(Dataset entries)
•••••

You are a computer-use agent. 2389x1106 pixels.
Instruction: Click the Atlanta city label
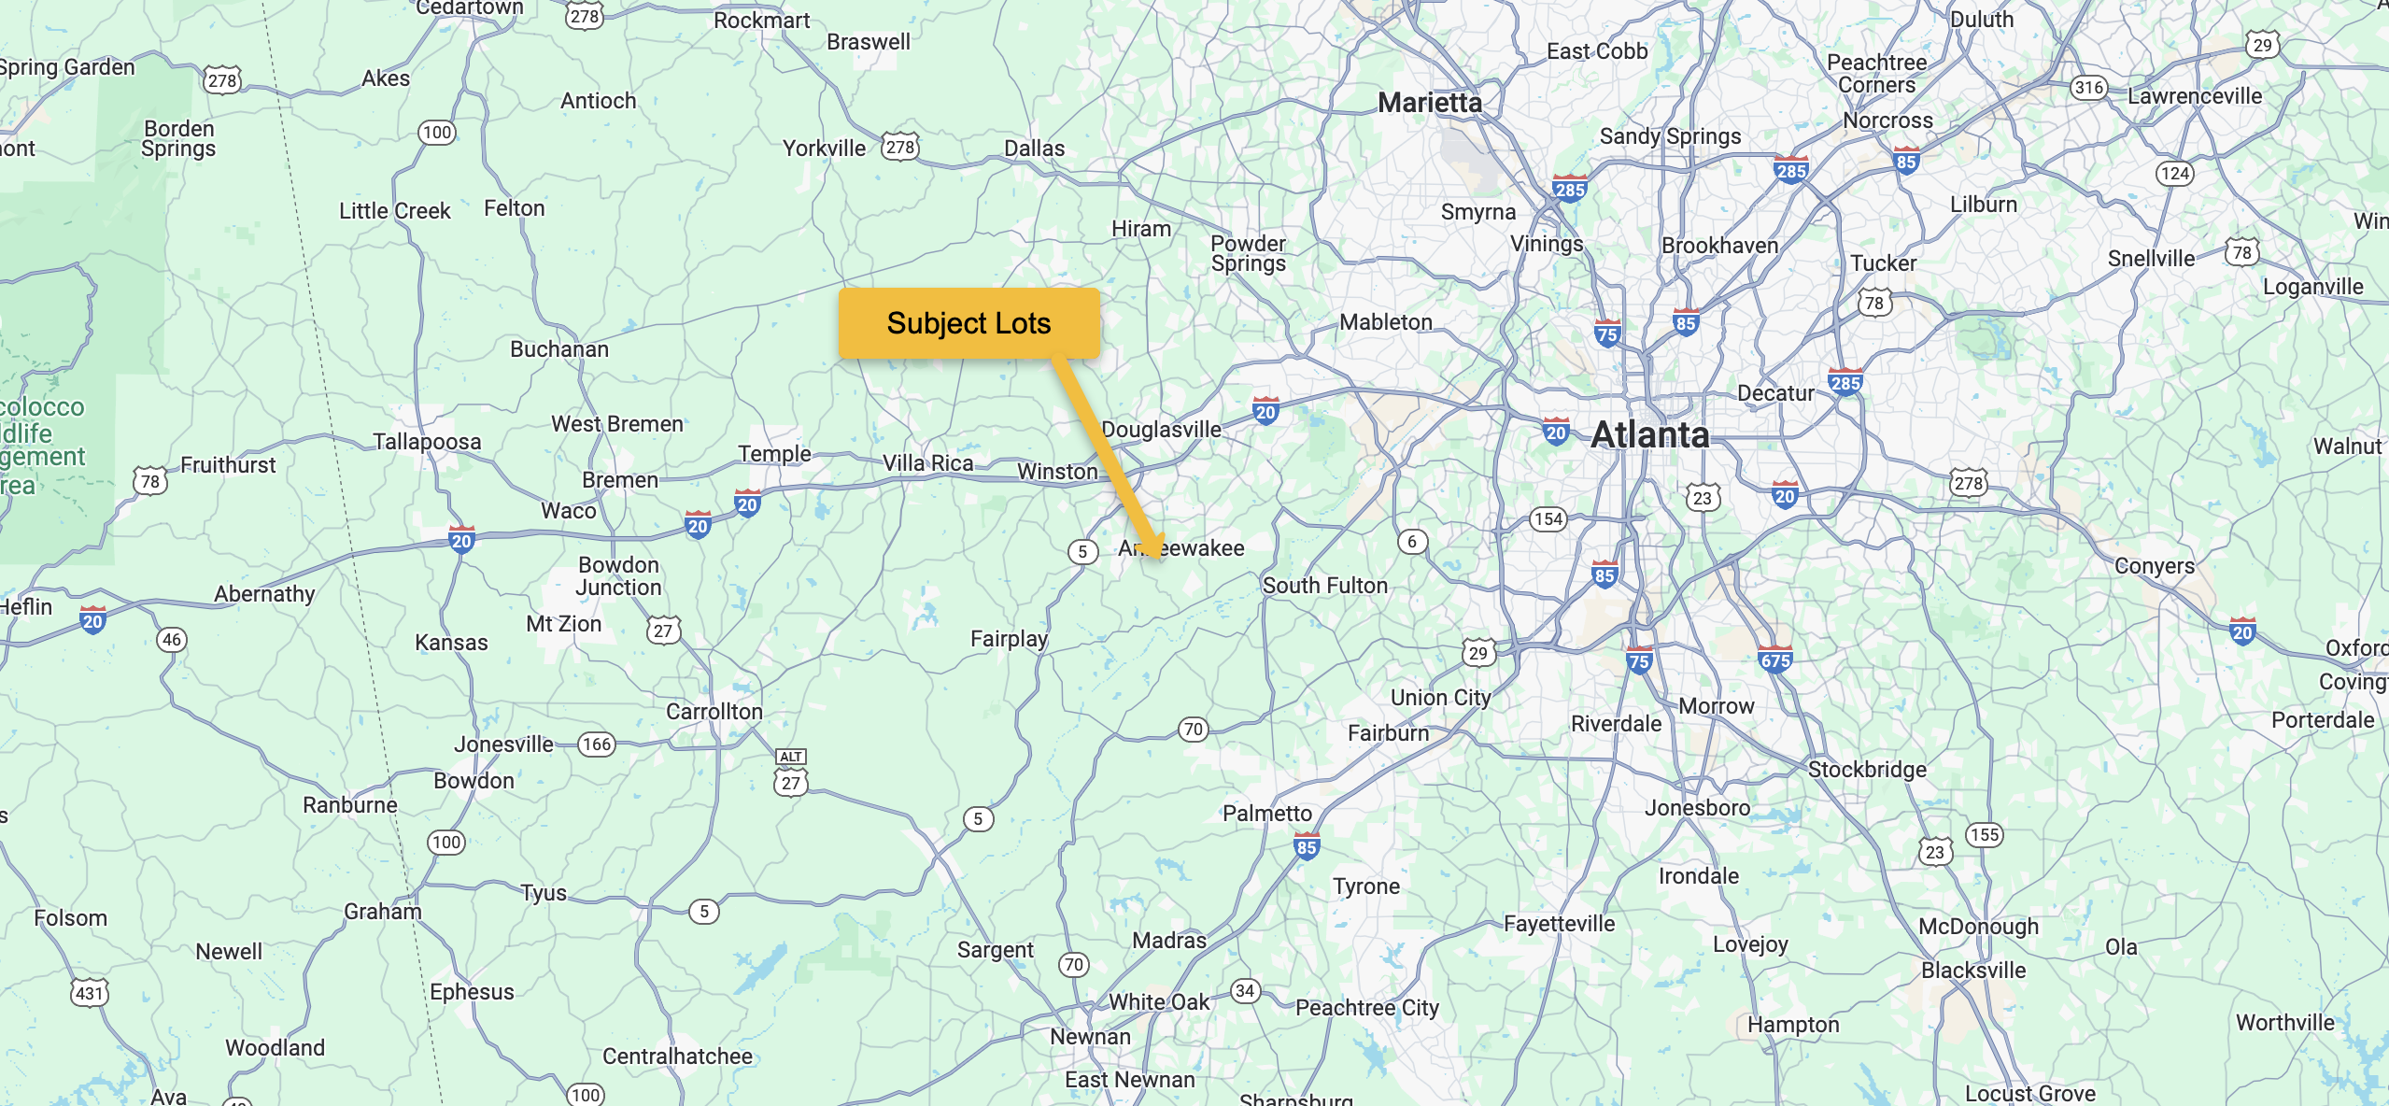click(1649, 435)
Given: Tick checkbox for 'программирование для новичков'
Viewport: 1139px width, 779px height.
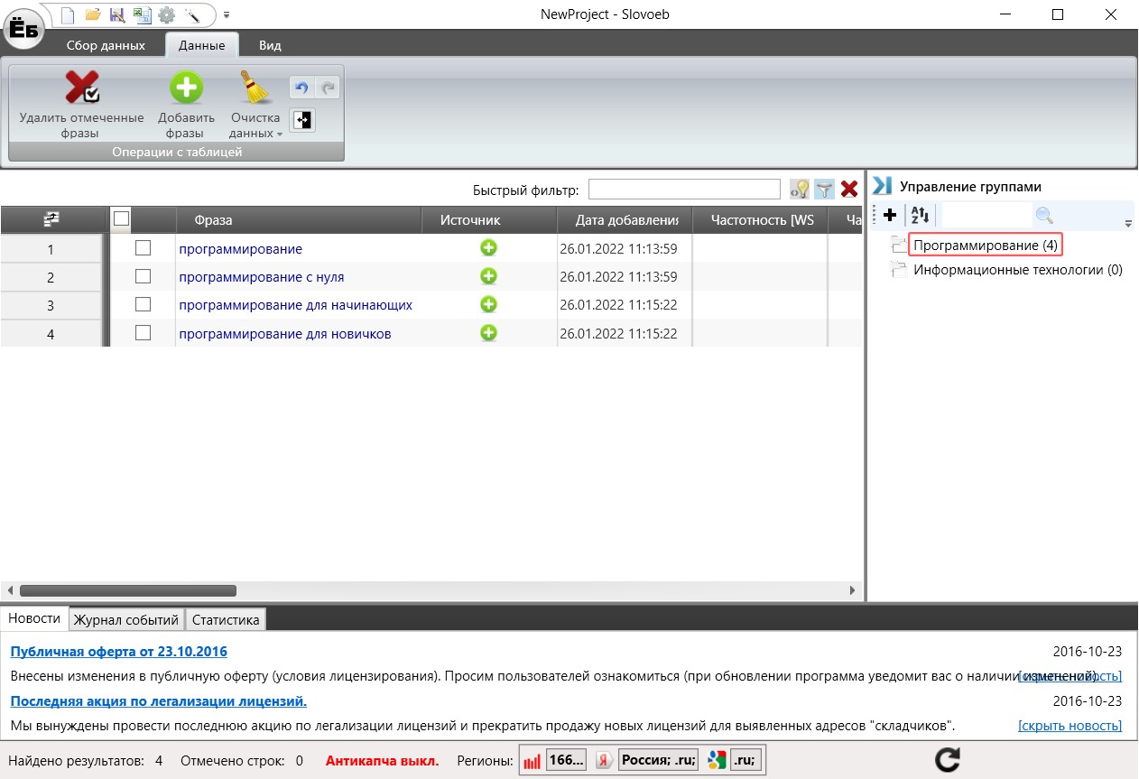Looking at the screenshot, I should pos(143,333).
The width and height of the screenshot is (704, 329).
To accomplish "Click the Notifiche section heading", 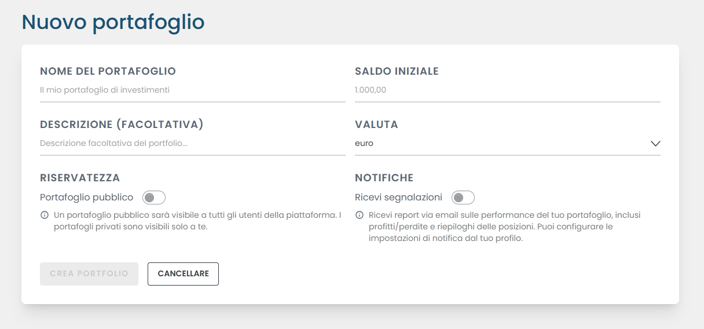I will pos(384,178).
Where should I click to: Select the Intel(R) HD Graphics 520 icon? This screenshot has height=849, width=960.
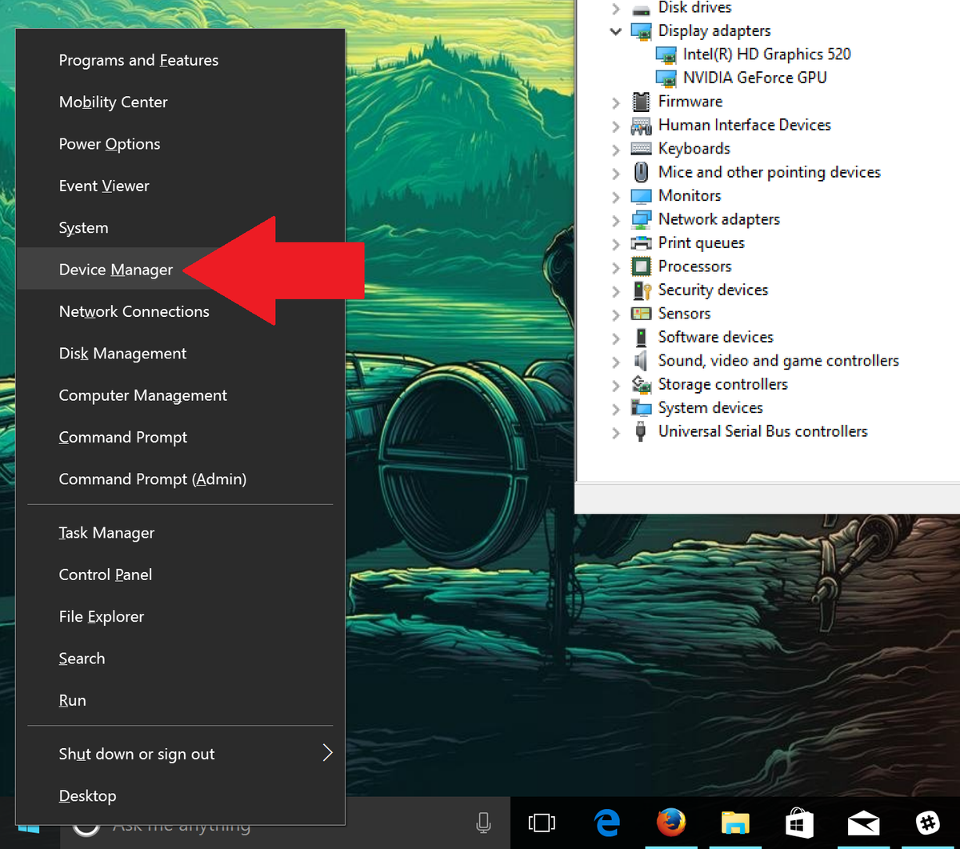pyautogui.click(x=666, y=54)
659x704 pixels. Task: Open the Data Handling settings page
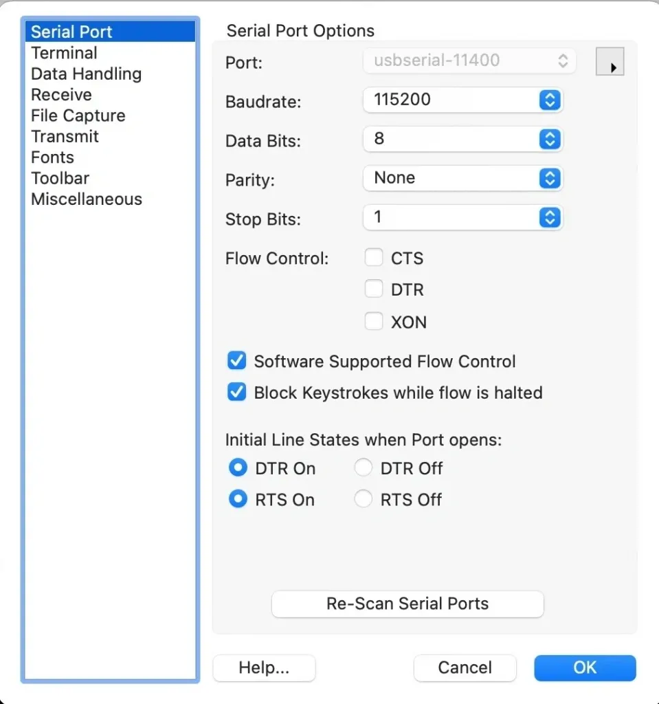pyautogui.click(x=85, y=74)
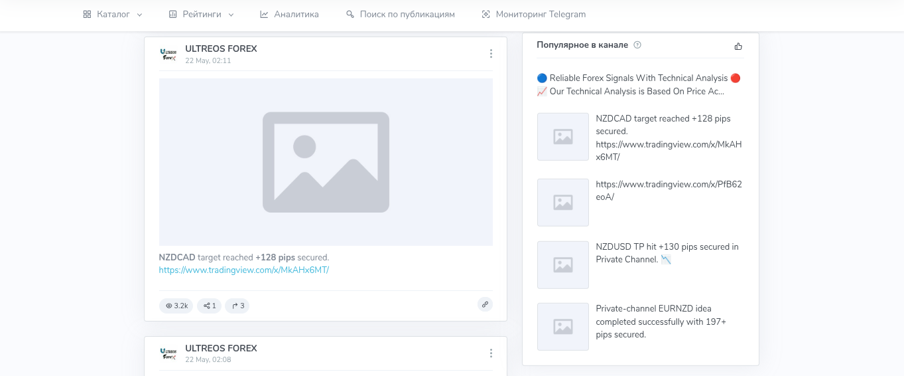Viewport: 904px width, 376px height.
Task: Click the help icon beside Популярное в канале
Action: pyautogui.click(x=637, y=45)
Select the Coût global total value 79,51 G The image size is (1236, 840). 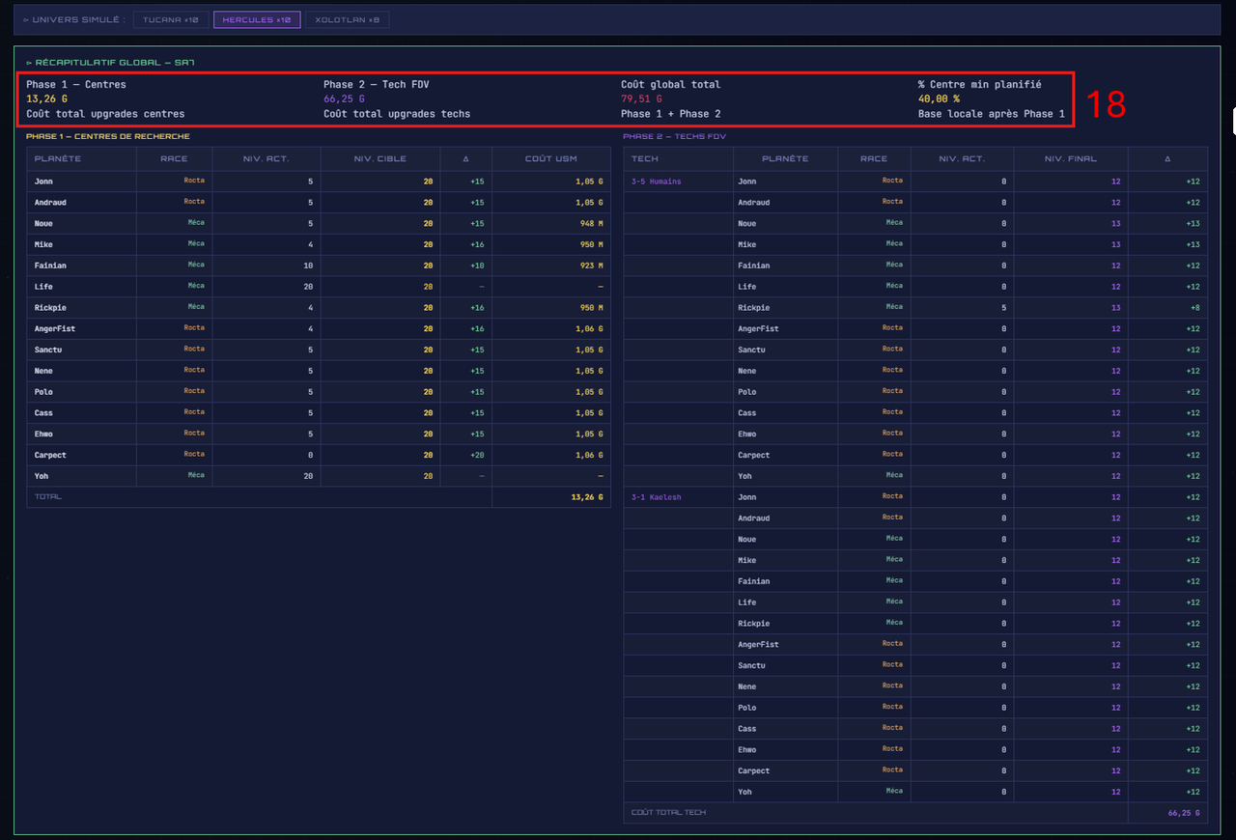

•••••

Exercise details —
Beginning with the line that contains "659x704 pixels. Task: Open", output every line down to the last line of the entries above exactly as written, apart from the pictures.

Output of the task —
659x704 pixels. Task: Open the Data Handling settings page
pyautogui.click(x=85, y=74)
Viewport: 904px width, 376px height.
Task: Click the help icon beside Популярное в канале
Action: pyautogui.click(x=637, y=45)
Select the Coût global total value 79,51 G The image size is (1236, 840). 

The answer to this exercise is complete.